Esto último “es mucho mejor” para ellos, asegura. “Sabemos que lo que hay ahora mismo son investigaciones preliminares en los juzgados (…) Y esto es un paso más”, aunque, insiste “seguirán esperando mientras no haya una vista”.

“Se los tiene que juzgar realmente por todo lo que se está analizando, todo lo que ha salido a la luz…Que son cosas que ya sabíamos porque llevan mucho tiempo sobre la mesa, pero parece que cada vez está, o debería estar más claro para los jueces”, dice en referencia a los datos que han arrojado no solamente los documentos que centran la polémica, sino el resto que han ido apareciendo durante todo este tiempo en los medios de comunicación y que arrinconan cada vez más al equipo de entonces de la administración Sol, además de otros responsables sanitarios o que tomaron decisiones en el mismo espacio tiempo.

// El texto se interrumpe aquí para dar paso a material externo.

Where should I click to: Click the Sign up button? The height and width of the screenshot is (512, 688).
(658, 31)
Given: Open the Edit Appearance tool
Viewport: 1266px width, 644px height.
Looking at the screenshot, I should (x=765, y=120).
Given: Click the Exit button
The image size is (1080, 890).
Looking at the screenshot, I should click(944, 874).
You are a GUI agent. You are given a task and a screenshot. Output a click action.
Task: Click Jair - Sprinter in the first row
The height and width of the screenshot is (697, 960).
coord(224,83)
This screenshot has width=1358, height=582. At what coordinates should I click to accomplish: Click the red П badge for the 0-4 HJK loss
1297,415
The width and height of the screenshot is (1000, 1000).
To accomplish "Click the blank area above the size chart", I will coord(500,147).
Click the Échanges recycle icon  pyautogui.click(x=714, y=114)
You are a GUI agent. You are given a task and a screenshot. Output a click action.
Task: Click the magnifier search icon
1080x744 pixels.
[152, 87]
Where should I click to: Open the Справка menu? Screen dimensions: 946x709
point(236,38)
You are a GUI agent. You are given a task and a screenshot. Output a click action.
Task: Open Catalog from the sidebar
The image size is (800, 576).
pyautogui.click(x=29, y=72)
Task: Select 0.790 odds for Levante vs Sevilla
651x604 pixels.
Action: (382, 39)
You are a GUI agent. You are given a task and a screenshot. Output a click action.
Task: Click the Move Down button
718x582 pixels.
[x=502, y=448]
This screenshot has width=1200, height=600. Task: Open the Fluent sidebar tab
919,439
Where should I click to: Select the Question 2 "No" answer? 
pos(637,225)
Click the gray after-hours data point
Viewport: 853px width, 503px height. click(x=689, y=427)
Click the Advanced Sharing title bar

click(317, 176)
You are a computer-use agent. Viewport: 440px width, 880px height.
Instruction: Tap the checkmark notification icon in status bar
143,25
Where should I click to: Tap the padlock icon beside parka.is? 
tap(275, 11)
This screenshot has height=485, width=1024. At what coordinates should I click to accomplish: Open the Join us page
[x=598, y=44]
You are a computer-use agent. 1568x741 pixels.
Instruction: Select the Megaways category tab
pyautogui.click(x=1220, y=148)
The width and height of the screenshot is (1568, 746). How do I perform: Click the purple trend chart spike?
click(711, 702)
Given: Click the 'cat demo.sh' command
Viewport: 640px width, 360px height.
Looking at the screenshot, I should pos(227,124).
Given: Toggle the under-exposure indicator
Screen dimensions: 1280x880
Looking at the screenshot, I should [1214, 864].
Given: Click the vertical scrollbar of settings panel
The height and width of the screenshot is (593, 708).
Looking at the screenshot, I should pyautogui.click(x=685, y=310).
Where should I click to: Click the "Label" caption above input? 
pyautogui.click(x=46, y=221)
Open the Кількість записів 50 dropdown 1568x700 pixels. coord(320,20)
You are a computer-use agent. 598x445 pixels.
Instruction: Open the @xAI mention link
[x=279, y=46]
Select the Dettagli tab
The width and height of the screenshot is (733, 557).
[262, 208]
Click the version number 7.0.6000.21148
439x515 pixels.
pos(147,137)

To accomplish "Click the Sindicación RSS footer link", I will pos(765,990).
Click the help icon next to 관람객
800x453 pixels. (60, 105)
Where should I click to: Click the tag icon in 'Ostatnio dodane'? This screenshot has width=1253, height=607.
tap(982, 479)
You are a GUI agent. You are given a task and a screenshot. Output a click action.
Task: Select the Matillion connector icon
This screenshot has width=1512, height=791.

López no deja de lado la macrocausa, y es que el próximo mes de abril el Tribunal Superior de Justicia de Madrid (TSJM) podría revertir el escenario que venía dándose y que había supuesto un varapalo para los demandantes, abriéndose a que el conjunto de la investigación recaiga en un solo juzgado. La representante primera de la plataforma asevera que lo contrario “es una locura para todos, para los imputados y para los jueces, ya que cada uno tiene sus propias líneas de investigación”.

El firmante de los documentos, al banquillo

El magistrado que sentará en el banquillo a Mur lo hace por un posible delito de prevaricación y como consecuencia de una denuncia interpuesta por el PSOE. El magistrado amplía la denuncia que presentaron los socialistas, eso sí, de forma parcial, al entender que la investigación se debe acotar “a la orden que se hubiera transmitido el Hospital de Getafe y a la Residencia Geriátrica Los Ángeles”, escenarios afectados en este caso por las actuaciones contra las que los damnificados ponen pie en pared.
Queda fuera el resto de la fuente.